Are policy guidelines the only problem?

The larger issue is not just the abuse itself, but the lack of effective resolution. This is partly due to staffing cuts at X, the parent company of xAI. X has significantly reduced its trust and safety workforce, particularly in training and moderation. In January 2024, the company cut its trust and safety team by a third. Around September last year, the company also reduced its data annotation and tutoring teams by a third, roles central to training AI systems to distinguish acceptable content from harmful content.

While Elon Musk’s companies were making headlines for cuts to trust and safety teams, OpenAI moved in the opposite direction. In May 2024, it formed a Safety and Security Committee led by Bret Taylor, Adam D’Angelo, Nicole Seligman, and CEO Sam Altman to oversee critical safety and security decisions across its projects.

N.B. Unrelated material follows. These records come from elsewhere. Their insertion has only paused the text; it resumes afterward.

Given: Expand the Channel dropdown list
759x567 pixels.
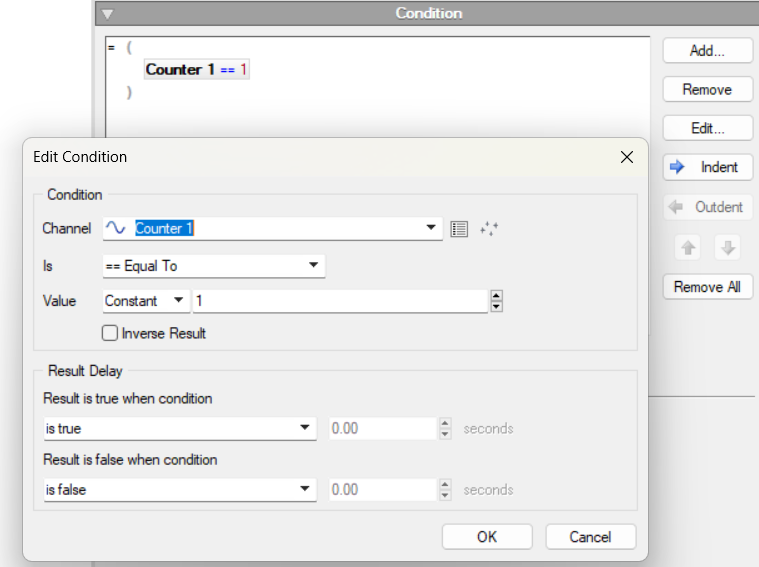Looking at the screenshot, I should [x=431, y=228].
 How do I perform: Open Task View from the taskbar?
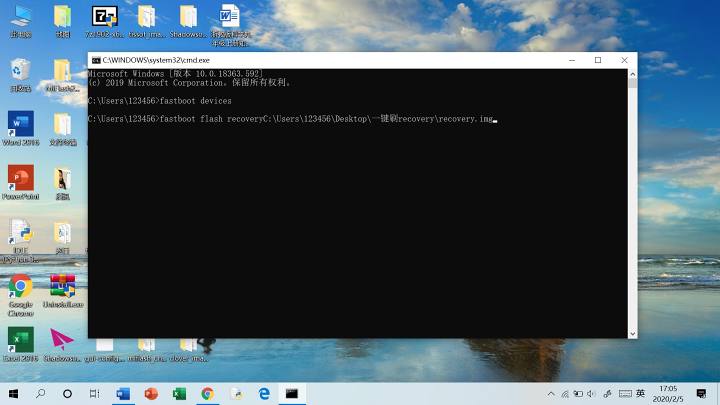(95, 394)
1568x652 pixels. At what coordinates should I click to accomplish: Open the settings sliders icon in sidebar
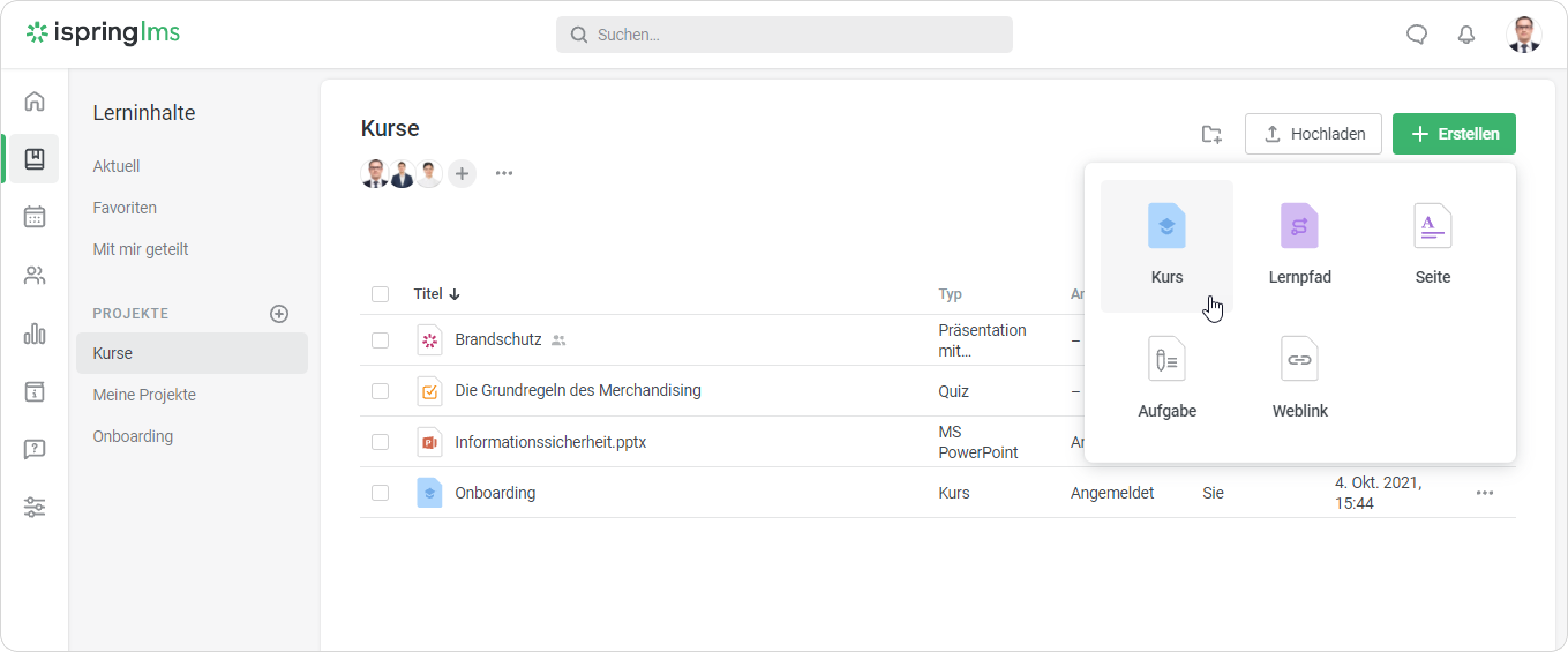35,507
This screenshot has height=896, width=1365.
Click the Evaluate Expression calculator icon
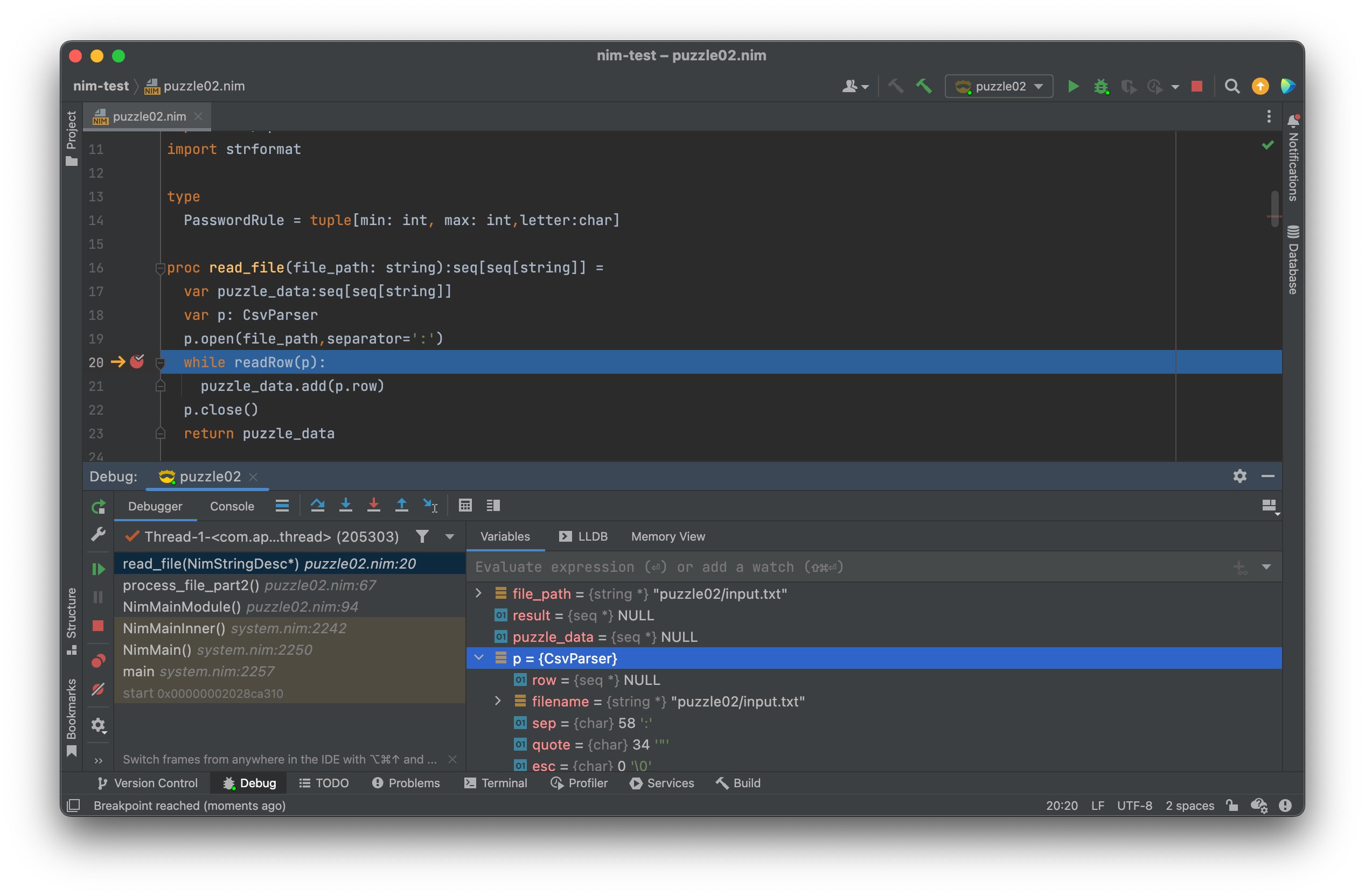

However, despite stronger guardrails, OpenAI and Meta have also faced scrutiny for instances in which minors were exposed to or engaged with adult content. However, Grok presents a more acute problem because such content is generated and displayed publicly by default, amplifying harm and enabling rapid, large-scale circulation. The current Grok controversy underscores a broader trade-off AI companies face as they prioritise user growth and engagement, often at the cost of safety, while meaningful corrective action remains slow or delayed.